Time is precious

It’s been quite a while since my last post, as I’ve been travelling all over the place trying to connect with relatives and friends whom I haven’t seen for a very long time. My journey took me through the UK, across North America and down to Jamaica, before heading back across the Atlantic to west Africa.

With a total of nine flights to make all the connections, I had been putting off some aspects of the trip since 2013. However, I decided that enough was enough and that some things just would not wait. Those things included a number of aging relatives in Toronto whom I hadn’t seen for over 10 years. One in particular, my step-grandfather, must be approaching 90 years of age and I needed to see him before being compelled to do so by bad news.

I had forgotten how much I like Canada, with its spotless, leafy neighbourhoods, juxtaposed with gleaming skyscrapers reaching into crisp, blue skies. I like to think of it as America without the excesses, raw edges and urban decay. Okay, so Toronto may not be as vibrant as New York but it has plenty to engage even the most demanding traveller. However, more than anything, this is where some of the most important people in my life reside.
------------------------
## Objectives:
- 1) Rewrite the travel post starting with "Time is precious" and going on through "to west Africa.", putting "family members" in place of "relatives".
- 2) In the travel post, how many flights did the trip take in total to make all the connections?
- 3) Condense the paragraph of the travel post that begins "With a total of nine flights" into a shorter version that keeps its main facts.

## Rows:
------------------------
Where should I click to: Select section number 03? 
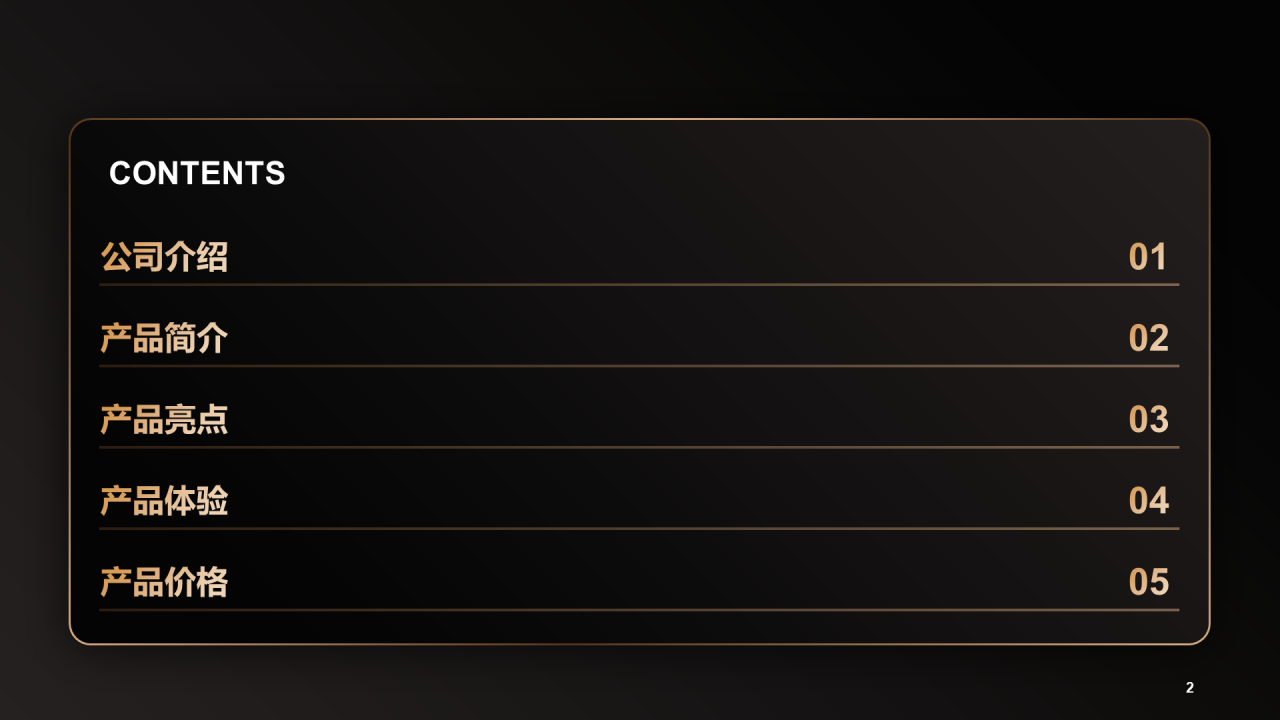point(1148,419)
------------------------
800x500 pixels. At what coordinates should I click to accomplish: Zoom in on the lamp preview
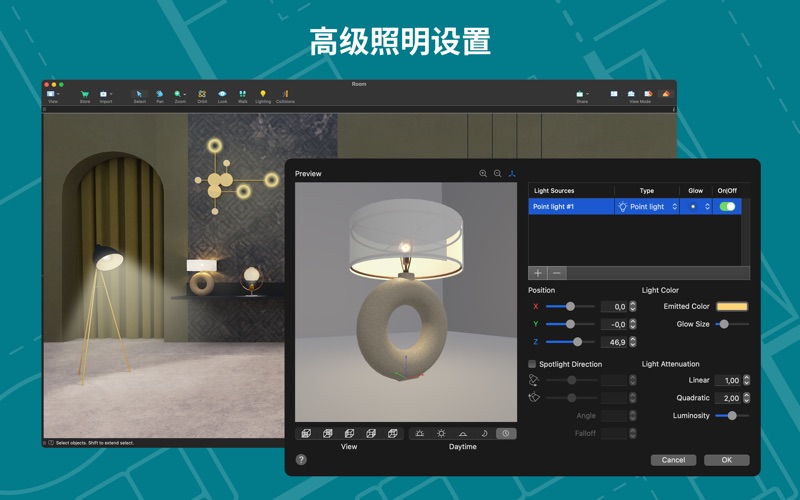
------------------------
## Final results:
- 1)
Time is precious

It’s been quite a while since my last post, as I’ve been travelling all over the place trying to connect with family members and friends whom I haven’t seen for a very long time. My journey took me through the UK, across North America and down to Jamaica, before heading back across the Atlantic to west Africa.

- 2) Nine flights.

- 3) The trip took nine flights, and parts of it had been put off since 2013. Deciding some things could not wait, including aging relatives in Toronto not seen for over 10 years, the writer went, above all to see a step-grandfather nearing 90 before bad news forced a visit.